> Your objective:
Set down verbatim the stretch of the material from its start through the line containing "The height and width of the screenshot is (809, 1439).", with both ends included.

> Material shown:
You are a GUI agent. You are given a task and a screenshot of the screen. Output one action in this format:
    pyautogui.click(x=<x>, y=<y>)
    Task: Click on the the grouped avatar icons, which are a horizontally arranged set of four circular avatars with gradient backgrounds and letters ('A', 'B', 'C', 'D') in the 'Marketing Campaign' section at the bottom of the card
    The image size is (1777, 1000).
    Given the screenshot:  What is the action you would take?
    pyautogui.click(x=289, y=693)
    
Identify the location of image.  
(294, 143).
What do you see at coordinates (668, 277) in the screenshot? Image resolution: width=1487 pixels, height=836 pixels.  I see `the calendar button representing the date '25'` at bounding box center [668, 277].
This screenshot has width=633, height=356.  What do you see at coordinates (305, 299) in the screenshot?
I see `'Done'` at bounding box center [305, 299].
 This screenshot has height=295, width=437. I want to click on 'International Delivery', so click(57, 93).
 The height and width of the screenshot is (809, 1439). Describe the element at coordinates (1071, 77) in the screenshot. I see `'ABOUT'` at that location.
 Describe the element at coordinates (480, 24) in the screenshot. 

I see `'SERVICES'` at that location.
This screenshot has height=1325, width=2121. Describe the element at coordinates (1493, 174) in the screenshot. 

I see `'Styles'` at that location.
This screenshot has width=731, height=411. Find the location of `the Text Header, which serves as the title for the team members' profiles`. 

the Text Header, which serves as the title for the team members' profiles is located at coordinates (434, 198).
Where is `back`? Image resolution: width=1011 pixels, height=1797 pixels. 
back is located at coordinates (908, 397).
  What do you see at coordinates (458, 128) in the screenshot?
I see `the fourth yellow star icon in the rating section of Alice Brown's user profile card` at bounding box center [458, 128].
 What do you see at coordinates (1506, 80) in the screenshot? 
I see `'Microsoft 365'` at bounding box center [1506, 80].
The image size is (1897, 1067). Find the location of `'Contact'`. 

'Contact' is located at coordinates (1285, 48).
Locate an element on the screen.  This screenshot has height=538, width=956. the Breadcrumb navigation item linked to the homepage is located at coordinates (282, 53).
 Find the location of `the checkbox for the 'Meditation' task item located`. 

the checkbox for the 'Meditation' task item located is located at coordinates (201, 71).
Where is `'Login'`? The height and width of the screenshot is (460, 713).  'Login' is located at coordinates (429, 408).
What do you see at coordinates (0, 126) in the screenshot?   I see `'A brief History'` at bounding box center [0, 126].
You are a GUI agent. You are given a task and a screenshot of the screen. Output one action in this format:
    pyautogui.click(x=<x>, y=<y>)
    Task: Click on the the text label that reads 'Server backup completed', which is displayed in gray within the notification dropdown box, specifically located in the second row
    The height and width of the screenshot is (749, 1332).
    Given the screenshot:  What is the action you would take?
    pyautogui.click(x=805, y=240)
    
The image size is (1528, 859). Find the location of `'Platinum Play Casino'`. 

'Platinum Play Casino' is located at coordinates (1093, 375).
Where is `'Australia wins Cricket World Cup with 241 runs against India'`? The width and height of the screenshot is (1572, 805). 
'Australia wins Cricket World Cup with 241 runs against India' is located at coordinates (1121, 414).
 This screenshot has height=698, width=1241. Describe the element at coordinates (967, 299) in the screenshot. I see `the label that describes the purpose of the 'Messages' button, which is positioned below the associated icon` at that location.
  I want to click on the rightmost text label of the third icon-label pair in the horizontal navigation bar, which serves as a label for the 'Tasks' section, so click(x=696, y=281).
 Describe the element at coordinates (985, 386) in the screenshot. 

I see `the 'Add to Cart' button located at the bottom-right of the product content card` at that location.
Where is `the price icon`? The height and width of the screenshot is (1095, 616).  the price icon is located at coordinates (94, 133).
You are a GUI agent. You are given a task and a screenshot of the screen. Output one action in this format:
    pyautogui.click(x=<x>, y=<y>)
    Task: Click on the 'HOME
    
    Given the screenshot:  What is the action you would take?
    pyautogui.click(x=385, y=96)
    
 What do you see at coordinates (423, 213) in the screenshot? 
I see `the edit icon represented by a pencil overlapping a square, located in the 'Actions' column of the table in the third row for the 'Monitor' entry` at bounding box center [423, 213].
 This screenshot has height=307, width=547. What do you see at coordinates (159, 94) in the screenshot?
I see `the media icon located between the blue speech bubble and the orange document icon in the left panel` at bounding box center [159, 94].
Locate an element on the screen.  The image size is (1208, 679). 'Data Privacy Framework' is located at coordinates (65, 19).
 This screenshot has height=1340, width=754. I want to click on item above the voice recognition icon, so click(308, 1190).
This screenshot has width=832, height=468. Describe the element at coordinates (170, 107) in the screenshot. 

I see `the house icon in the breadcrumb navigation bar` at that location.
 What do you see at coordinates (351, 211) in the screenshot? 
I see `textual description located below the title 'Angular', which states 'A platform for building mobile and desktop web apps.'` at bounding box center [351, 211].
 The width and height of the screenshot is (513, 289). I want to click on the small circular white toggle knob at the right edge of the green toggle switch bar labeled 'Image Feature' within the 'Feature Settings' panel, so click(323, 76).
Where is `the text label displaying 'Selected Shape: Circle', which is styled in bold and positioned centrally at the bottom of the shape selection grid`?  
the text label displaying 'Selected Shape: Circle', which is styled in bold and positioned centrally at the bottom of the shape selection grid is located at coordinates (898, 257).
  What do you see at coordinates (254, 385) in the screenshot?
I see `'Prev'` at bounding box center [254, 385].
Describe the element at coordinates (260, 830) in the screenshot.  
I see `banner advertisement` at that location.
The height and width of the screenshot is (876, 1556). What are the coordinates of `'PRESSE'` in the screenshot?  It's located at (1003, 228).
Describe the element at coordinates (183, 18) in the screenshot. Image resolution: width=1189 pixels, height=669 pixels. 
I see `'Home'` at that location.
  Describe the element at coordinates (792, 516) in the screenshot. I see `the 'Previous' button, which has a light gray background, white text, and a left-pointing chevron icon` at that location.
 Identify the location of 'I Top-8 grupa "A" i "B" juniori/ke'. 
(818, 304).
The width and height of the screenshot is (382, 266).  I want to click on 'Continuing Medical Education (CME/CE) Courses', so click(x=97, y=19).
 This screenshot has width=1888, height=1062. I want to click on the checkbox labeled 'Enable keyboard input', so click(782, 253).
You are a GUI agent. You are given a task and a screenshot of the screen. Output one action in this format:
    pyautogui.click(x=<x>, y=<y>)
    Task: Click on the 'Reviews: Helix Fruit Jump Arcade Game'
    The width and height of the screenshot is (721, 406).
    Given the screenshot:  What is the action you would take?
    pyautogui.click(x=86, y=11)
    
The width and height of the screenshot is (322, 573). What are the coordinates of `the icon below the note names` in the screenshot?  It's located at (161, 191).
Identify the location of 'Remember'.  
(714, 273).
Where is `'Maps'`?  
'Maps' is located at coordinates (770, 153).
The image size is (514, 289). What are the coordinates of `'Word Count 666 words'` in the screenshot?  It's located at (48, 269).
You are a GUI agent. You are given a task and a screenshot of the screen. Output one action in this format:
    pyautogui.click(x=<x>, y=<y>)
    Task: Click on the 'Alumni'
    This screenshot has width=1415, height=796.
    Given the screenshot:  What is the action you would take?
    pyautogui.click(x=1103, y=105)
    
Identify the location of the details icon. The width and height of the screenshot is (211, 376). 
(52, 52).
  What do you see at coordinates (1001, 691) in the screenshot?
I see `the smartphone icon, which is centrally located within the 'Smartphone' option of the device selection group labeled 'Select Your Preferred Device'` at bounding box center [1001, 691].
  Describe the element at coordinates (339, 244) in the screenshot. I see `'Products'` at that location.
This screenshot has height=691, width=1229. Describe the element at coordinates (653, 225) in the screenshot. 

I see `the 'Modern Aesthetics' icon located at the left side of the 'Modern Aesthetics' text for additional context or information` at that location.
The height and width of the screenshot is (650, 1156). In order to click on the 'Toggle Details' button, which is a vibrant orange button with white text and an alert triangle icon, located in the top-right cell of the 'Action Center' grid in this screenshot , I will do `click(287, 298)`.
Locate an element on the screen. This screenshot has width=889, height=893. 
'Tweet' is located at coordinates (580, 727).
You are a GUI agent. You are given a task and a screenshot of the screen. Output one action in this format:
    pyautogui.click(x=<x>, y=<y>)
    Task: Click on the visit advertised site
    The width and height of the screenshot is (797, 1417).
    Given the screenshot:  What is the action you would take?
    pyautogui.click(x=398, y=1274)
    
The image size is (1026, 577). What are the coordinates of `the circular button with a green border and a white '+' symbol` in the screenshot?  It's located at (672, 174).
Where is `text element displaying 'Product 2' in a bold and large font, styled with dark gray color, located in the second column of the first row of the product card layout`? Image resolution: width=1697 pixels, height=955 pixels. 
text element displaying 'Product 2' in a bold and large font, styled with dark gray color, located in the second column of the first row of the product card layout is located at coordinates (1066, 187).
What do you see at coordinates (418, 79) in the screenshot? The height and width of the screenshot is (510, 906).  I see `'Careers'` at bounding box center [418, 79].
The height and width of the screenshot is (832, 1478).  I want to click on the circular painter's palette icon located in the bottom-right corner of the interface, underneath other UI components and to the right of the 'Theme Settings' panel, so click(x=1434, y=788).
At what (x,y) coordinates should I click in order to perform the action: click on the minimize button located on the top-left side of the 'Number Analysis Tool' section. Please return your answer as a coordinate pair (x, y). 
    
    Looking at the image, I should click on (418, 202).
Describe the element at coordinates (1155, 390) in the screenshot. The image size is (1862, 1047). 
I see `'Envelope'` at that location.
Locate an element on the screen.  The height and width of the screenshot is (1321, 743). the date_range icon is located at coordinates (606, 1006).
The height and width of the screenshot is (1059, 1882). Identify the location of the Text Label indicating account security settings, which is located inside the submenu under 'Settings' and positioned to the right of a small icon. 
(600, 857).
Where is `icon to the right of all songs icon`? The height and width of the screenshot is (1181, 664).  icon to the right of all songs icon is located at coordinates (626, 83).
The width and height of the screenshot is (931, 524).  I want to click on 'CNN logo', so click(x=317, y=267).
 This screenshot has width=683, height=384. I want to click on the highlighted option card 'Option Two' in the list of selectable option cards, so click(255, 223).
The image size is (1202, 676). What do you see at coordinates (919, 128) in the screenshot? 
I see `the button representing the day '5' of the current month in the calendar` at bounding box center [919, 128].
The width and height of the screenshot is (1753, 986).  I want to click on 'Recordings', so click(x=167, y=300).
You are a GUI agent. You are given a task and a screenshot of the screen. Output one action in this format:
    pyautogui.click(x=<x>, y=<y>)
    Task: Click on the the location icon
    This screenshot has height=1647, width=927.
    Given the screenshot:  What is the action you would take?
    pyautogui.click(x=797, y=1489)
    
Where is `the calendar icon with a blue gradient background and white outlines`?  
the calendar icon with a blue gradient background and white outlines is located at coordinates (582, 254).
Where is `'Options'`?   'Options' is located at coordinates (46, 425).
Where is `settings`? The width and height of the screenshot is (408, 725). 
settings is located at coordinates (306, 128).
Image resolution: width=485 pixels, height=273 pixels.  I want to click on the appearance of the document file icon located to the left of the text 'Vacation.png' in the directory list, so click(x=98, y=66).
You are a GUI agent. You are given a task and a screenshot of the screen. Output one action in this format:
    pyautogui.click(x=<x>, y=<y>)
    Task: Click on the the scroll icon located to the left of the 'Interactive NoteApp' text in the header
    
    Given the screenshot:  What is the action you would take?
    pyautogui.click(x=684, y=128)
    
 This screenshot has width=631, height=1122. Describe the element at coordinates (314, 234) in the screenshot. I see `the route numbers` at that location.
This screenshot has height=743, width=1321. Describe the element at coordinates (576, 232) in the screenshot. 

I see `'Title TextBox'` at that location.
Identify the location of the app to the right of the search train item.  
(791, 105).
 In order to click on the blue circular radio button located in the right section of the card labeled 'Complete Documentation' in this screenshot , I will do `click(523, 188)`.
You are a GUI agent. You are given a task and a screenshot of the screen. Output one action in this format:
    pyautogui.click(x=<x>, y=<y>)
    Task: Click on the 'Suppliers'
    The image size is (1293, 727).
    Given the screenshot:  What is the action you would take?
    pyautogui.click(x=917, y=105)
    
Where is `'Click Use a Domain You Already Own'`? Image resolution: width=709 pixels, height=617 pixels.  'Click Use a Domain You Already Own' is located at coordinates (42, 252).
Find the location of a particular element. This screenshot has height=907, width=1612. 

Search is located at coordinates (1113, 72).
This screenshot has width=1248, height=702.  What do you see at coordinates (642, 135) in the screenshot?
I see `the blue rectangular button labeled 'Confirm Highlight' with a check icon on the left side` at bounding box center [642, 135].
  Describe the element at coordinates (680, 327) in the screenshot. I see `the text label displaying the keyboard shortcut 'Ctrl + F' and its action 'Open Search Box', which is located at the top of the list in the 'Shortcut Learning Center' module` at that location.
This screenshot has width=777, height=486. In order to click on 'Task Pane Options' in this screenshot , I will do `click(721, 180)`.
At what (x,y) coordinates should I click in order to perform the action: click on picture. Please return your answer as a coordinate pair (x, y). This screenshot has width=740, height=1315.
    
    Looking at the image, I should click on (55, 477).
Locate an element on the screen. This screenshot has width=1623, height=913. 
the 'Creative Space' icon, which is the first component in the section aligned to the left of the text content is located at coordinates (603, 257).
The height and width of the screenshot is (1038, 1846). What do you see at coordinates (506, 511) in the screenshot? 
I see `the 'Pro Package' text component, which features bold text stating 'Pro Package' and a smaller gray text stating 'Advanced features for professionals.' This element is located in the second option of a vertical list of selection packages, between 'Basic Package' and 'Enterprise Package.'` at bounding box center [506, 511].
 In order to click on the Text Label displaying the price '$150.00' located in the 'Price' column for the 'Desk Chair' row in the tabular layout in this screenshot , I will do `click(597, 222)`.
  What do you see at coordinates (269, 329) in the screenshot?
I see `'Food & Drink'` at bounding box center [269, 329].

> Response to this exercise:
You are a GUI agent. You are given a task and a screenshot of the screen. Output one action in this format:
    pyautogui.click(x=<x>, y=<y>)
    Task: Click on the the grouped avatar icons, which are a horizontally arranged set of four circular avatars with gradient backgrounds and letters ('A', 'B', 'C', 'D') in the 'Marketing Campaign' section at the bottom of the card
    The image size is (1777, 1000).
    Given the screenshot:  What is the action you would take?
    pyautogui.click(x=289, y=693)
    
Identify the location of image.  
(294, 143).
What do you see at coordinates (668, 277) in the screenshot? Image resolution: width=1487 pixels, height=836 pixels.  I see `the calendar button representing the date '25'` at bounding box center [668, 277].
This screenshot has width=633, height=356.  What do you see at coordinates (305, 299) in the screenshot?
I see `'Done'` at bounding box center [305, 299].
 This screenshot has height=295, width=437. I want to click on 'International Delivery', so click(57, 93).
 The height and width of the screenshot is (809, 1439). Describe the element at coordinates (1071, 77) in the screenshot. I see `'ABOUT'` at that location.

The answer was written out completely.